“A run on every bank in the country.”
That’s the scenario federal regulators helped prevent by covering depositors when Silicon Valley Bank (SVB) collapsed in March, Berkshire Hathaway CEO Warren Buffet said Saturday (May 6).
“It would’ve been catastrophic” if the Federal Deposit Insurance Corp. (FDIC) hadn’t done that, said Buffet, whose comments were reported by CNBC from his company’s annual meeting.
When SVB failed, the FDIC used its systemic risk exception to cover all depositors, even those whose funds with the bank exceeded the traditional $250,000 insurance limit.
According to Buffet, allowing uninsured depositors to lose money would have triggered a nationwide bank run. It was a move that — despite criticism over its protection of venture capital firms and startups — was “inevitable,” he told investors.
And while the catastrophe Buffet described never came to pass, the collapse of SVB triggered shockwaves that continue to be felt.
For example, last week saw troubled lender First Republic Bank sold to J.P. Morgan Chase after it, like SVB, was taken over by the FDIC.

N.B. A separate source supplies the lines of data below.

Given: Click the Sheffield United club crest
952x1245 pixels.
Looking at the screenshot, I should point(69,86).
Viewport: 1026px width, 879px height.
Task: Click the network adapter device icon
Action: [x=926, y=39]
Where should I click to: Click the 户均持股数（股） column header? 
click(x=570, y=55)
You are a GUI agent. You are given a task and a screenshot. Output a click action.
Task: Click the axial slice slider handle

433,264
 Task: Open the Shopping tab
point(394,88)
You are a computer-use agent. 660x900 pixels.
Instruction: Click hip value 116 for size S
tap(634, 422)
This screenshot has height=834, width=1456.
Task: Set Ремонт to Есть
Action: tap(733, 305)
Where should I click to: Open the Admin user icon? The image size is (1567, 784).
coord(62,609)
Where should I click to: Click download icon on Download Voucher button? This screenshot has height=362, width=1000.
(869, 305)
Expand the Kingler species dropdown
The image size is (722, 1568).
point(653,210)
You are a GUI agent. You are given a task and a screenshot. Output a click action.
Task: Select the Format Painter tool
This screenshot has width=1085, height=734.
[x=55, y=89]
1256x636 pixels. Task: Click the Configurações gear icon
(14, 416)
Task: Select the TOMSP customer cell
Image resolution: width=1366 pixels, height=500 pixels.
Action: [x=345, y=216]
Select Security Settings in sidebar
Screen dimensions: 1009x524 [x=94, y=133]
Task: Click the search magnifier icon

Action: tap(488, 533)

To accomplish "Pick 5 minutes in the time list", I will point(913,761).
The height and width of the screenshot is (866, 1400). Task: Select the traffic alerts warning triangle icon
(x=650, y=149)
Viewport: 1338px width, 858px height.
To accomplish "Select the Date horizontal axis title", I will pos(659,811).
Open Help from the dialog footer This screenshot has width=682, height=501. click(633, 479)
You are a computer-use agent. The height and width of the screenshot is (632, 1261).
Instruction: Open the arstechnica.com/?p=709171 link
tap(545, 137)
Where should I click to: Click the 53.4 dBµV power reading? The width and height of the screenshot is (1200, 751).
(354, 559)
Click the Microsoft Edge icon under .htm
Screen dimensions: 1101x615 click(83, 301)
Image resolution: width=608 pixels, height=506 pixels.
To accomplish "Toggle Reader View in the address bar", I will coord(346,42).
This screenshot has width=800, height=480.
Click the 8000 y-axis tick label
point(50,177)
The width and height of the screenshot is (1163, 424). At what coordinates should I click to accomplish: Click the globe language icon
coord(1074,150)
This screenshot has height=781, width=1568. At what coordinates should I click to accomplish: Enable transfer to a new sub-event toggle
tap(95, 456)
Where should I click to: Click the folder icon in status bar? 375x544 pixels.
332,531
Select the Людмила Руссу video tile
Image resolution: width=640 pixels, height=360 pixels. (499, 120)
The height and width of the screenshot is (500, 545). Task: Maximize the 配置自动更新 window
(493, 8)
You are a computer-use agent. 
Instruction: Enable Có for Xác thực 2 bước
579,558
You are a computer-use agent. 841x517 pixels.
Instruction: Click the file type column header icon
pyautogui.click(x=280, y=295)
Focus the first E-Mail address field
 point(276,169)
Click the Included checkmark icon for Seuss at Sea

That move sent shares of other regional banks tumbling as well, with one bank — PacWest — reportedly considering a sale.
And as noted here last week, concerns about the banking sector extend to Europe, where consumers have begun moving their funds from bank accounts to money market funds and other places that could provide better deals.
Among banks who have seen a loss of deposits were Great Britain’s NatWest and HSBC, where deposits — excluding one-time inflows — fell by $10 billion to $1.6 trillion.
HSBC CEO Noel Quinn said this loss was “nothing significant,” while Standard Chartered finance chief Andy Halford said in an interview with Reuters that he thought consumers would, in the end, choose security over interest payouts.
“We will see people parking their money where it is safe,” he said.
But as PYMNTS wrote recently, believing that bigger banks are always going to be less risky isn’t a safe assumption.
Although the response to the rapid-fire downfalls of SVB, Signature Bank and First Republic have underlined the overall strength of the nation’s banking system, the question remains: who will step in next time a bank goes under?
“JPMorgan is unlikely to keep entering the fray to scoop up smaller players, and there’s no guarantee that we’ll see consortiums of private equity and investor groups banding together, as we saw during the last crisis with, say, IndyMac,” PYMNTS wrote.